Seventeen years ago, my parents drove me to SUNY Purchase for my very first college interview. I wanted to go to film school, and this was the first step for me on that journey. Before the interview though, an administrator took me into an empty boardroom, sat me down in front of an empty pad, TV, and a VCR (yes, a VCR). They wanted to play me the opening of a movie, one they hoped I had never seen before. Once the opening was done, the tape stopped and I was asked to write a few pages of what I thought happened next. The film was John Frankenheimer’s Seconds.

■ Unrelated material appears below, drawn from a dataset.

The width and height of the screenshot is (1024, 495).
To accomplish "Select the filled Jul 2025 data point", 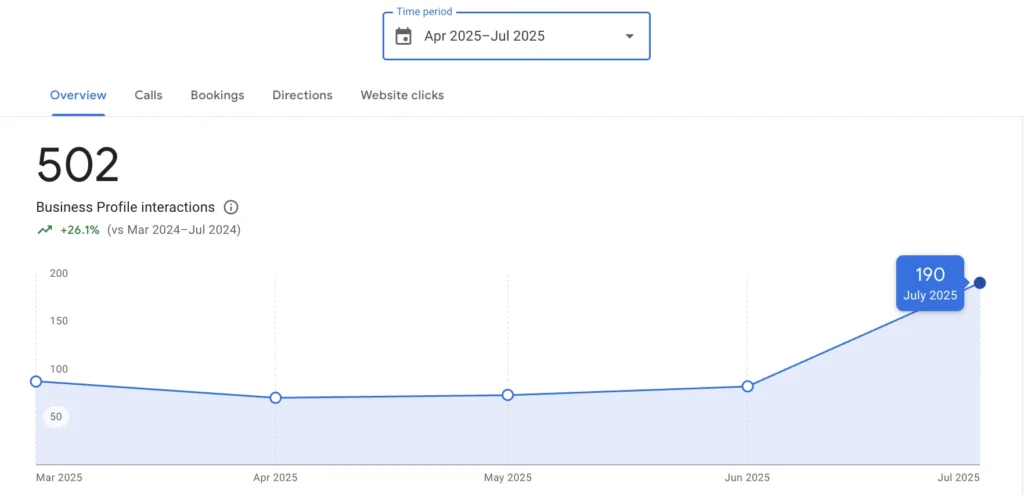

From that day forward, I held Seconds as a bit of a sacred cow; it still means a lot to me. So 15 minutes into my screening of the new Tarsem Singh film, Self/less, all I could think was, “Lord, this is a pretty low-rent rip off of Seconds.” I hold no love for trailers so going in, I was pretty clueless to the film’s plot and only knew Sir Ben Kingsley and Ryan Reynolds were in the movie. The minute I had service on my phone again, I had to look it up as I didn’t get any press notes/didn’t print any out before hand, and sure enough, that was the intention the whole time; to remake Seconds.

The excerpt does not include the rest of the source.